Chapoutier, or Maison M. Chapoutier, is a winery and négociant business situated in Tain-l'Hermitage in the Rhône region in France. Chapoutier produces wine from appellations across the Rhône region, but it is typically their top Hermitage wines, both red and white, that receive the most attention and accolades. Chapoutier's wine labels are distinctive because of their inclusion of Braille writing on all labels since 1996.

History 
The Chapoutier family can trace their history in the Rhône region back to 1808, but it was in 1879 that Polydor Chapoutier bought his first vineyards and started the actual business. In the mid-20th century Max Chapoutier led the business, until his retirement in 1977, after which his sons Michel Chapoutier and Marc Chapoutier took over.

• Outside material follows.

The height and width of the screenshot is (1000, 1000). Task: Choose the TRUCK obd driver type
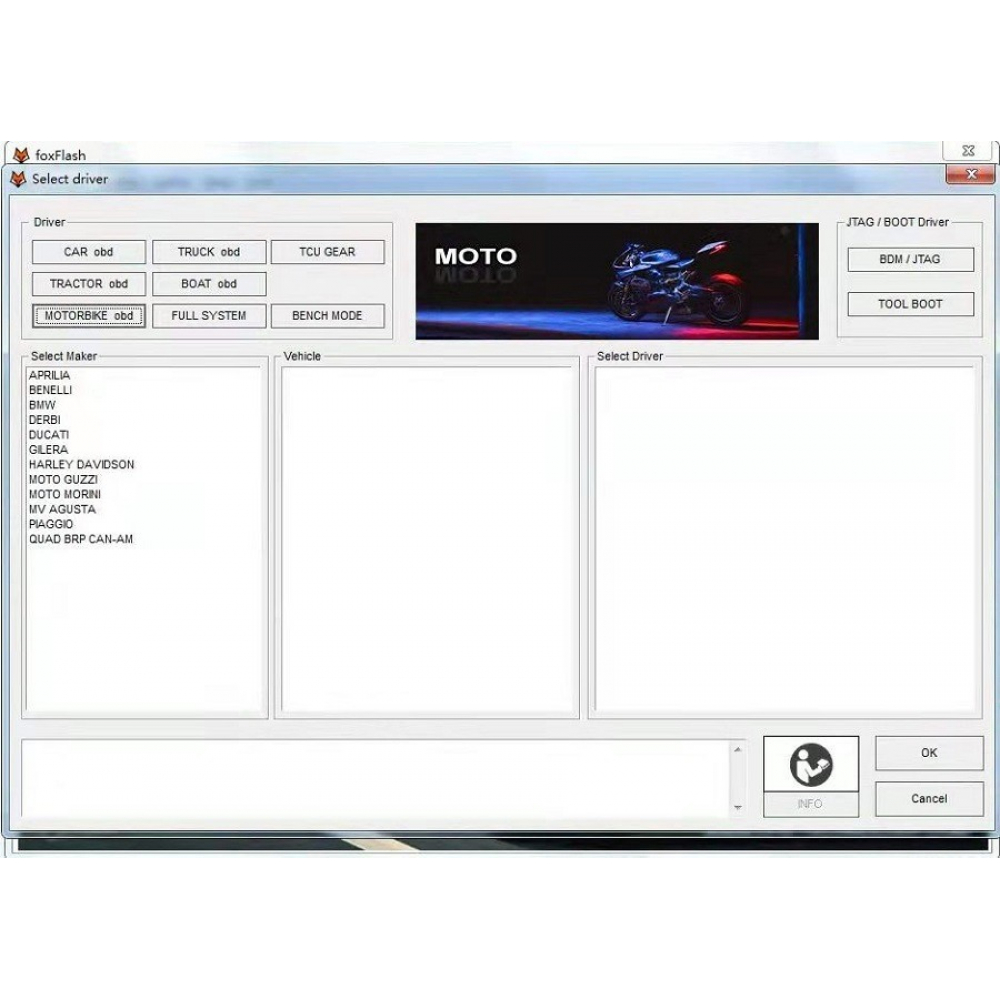coord(209,252)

Some years later, during the 1980s, quality improved, under Michel Chapoutier's leadership over the vineyards and winemaking facilities. By the late 1980s, Chapoutier had started to receive considerable international attention for the wines' quality.

Vineyards and wines 

Chapoutier produces wines from a range of appellations in northern and southern Rhône, as well as from some Roussillon appellations, and from collaborative projects in Portugal and Australia. The Chapoutier vineyards are all managed to produce biodynamic wines. A further characteristic of Chapoutier is a preference for single-variety wines, also from those appellations where blends are common. Thus, Chapoutier's Côte-Rôties are Syrah only (with no Viognier), the white Hermitages are all Marsanne only (with no Roussanne) and several of the Châteauneuf-du-Papes are Grenache noir only.

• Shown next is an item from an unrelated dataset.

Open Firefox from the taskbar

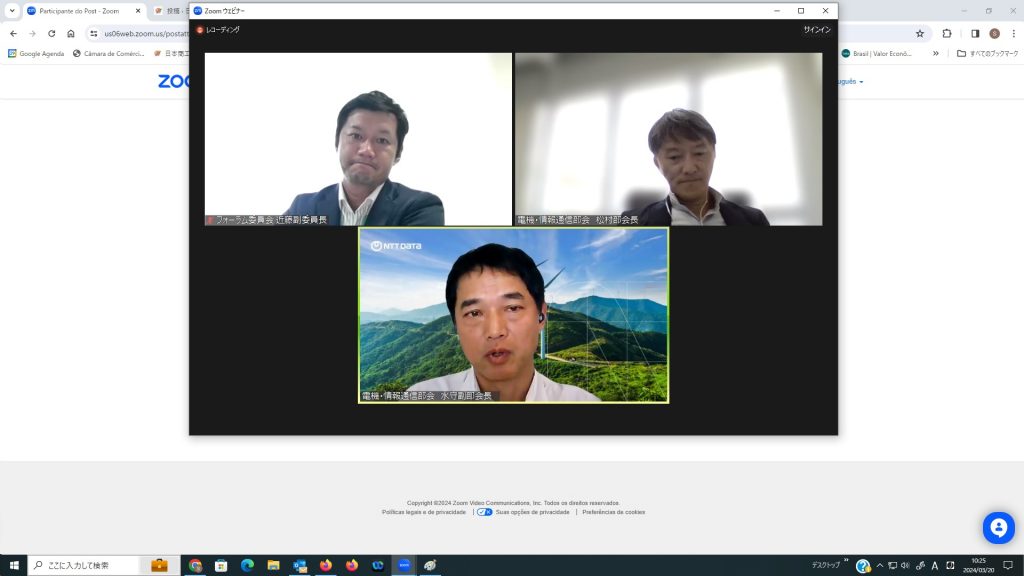pyautogui.click(x=325, y=565)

The winery's range of Rhône wines are grouped into four quality levels. The two basic levels are referred to as "Découverte" and "Tradition", the intermediate level "Prestige", and the top level "Fac&Spera". Wines at the Fac&Spera level are produced from the appellations Côte-Rôtie, Hermitage, Crozes-Hermitage, Saint-Joseph, Cornas, and Châteauneuf-du-Pape. Chapoutier is something of a champion of the white wines from those northern Rhône appellations more known for red wines, and produces many ambitious white wines from such appellations. Of the fifteen wines in the "Fac&Spera" range, ten are red and five white, including one sweet white wine, a Hermitage Vin de Paille.

Braille labeling

Chapoutier was the first wine producer to introduce braille on its labels, starting in 1994 with the Monier de la Sizeranne Hermitage wine. By 1996 this was expanded to include all wines bottled and sold by the Chapoutier winery. Michel Chapoutier had the idea to include braille on the label after hearing his friend the singer Gilbert Montagné, who is blind, explaining on TV that he would have to take someone with him into the store in order to identify each bottle of wine. The Monier de la Sizeranne vineyard that Chapoutier now owns and makes wine from, was founded by the Sizeranne family and the first and subsequent braille printing on this wine is a tribute to that family and specifically a blind member of the family, Maurice de La Sizeranne who was the founder and president of the French Association for the Blind and also developed an abbreviated version of braille. 

The information presented in the braille print includes the producer, the vintage, the vineyard and region as well as the colour of the wine.